I'll chime in on this. I'm assuming there is some utility in keeping the identifiers around when a story & comments are live--for example something must be used to block adding more than one mod point (per user) to a post?
However, after an article ages, at some point the comments & mod points are locked, which seems like a good thing, prevents future meddling. Anyone wanting to continue that topic can submit a new story or start a journal.
When the article is locked, then delete the identifiers from the database. What possible future use could they have?
(Score: 2) by janrinok on Friday June 02, @05:15AM
The IPs are not saved any longer than approximately 2 weeks, depending on memory availability in the server I think.
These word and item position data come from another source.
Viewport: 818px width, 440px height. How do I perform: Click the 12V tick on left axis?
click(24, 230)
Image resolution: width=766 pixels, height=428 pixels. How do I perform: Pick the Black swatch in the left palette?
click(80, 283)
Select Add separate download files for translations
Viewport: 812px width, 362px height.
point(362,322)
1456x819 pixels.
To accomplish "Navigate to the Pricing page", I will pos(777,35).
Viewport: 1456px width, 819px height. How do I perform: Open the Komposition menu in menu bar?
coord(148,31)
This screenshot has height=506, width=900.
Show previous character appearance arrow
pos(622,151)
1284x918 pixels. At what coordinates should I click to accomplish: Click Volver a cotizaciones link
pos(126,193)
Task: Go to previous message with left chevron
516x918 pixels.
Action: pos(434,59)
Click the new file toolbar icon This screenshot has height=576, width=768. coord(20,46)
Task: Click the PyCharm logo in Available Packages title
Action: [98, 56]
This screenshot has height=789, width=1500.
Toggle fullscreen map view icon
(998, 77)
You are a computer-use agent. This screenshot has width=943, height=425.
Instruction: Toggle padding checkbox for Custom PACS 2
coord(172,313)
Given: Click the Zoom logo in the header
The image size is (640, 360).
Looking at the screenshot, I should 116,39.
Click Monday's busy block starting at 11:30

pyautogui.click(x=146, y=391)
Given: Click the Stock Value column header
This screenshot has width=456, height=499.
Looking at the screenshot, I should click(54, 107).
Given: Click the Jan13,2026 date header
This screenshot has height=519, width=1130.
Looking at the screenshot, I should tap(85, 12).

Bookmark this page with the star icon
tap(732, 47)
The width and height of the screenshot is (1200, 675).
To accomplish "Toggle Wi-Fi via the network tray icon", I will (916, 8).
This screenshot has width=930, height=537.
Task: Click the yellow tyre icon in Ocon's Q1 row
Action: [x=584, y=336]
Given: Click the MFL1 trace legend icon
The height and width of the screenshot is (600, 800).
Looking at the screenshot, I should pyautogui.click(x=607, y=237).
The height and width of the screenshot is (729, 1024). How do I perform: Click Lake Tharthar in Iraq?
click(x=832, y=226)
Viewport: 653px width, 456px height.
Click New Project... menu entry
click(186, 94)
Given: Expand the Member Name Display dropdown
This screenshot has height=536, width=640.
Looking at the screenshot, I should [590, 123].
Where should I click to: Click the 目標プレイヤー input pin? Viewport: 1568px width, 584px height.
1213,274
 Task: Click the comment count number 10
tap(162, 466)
In many cases they will point to a VPN, TOR exit node or some other system of privacy/security redirection. However, IP addresses are essential. They are the key to the whole internet, and are vital when blocking some types of attack on the site. They will still exist and be used by this site.
A design decision made over 25 years ago initially linked comments, submissions etc directly with the IP address. Cmdr Taco did not want to work with IP addresses - they were cumbersome in software terms and used more computer processing. The state of computing 25 years ago was very different from today. He decided to use hashes derived from the IP addresses which could then be used directly in the database. He writes about this in the code which you can download and access freely. It was not intended to be a security measure. It is not a tracking measure. It is a form of indexing within the database itself.
Relational databases thrive on hashes. Data that is in the database is linked using those hashes. This cannot be undone simply. Much of the Perl code is written around those hashes, as far as I can tell.
Undoing this design decision would require, I imagine, a complete rewrite of all the Perl code (and we can't even do bug fixes!) along with a reformatting of the data in the database, or scrapping it altogether. If the code is to be rewritten it will NOT be in Perl.
(Score: -1, Troll) by Anonymous Coward on Friday June 02, @08:05PM (1 child)
Janrinok lies or at least attempts to deceive once again!
So either the hashes are tossed after a few weeks or they are kept forever because the relational database needs them. Which is it?
Previous statements were that the IP is always hashed, never stored fully as implied in the first sentences, and true not logged in AC comments were the only ones where the hashed IP gets dropped after two weeks. Every action by a registered user is tracked. Janrinok's intentions do not matter as they could shift, like they did many months ago when he started calling every critical AC aristarchus.
He is still downaying the tracking done by the site, though I accept it was not added maliciously. Why not be up front about these technical details? Only by piecing together the info, then repeatedly pointing out the problems finally dragged enough details from frustrated staff. One staffer admitted there were some strange database flags causing moderation bans, some admissions about how hadhed IPs are stored, including that the hash hadn't changed so IP hadhes since site launch are available for every registered user.
Why does janrinok try and downplay that fact?
(Score: 0) by Anonymous Coward on Monday June 05, @02:07AM
They are playing word games with IP and hashed IP. HONEYPOT?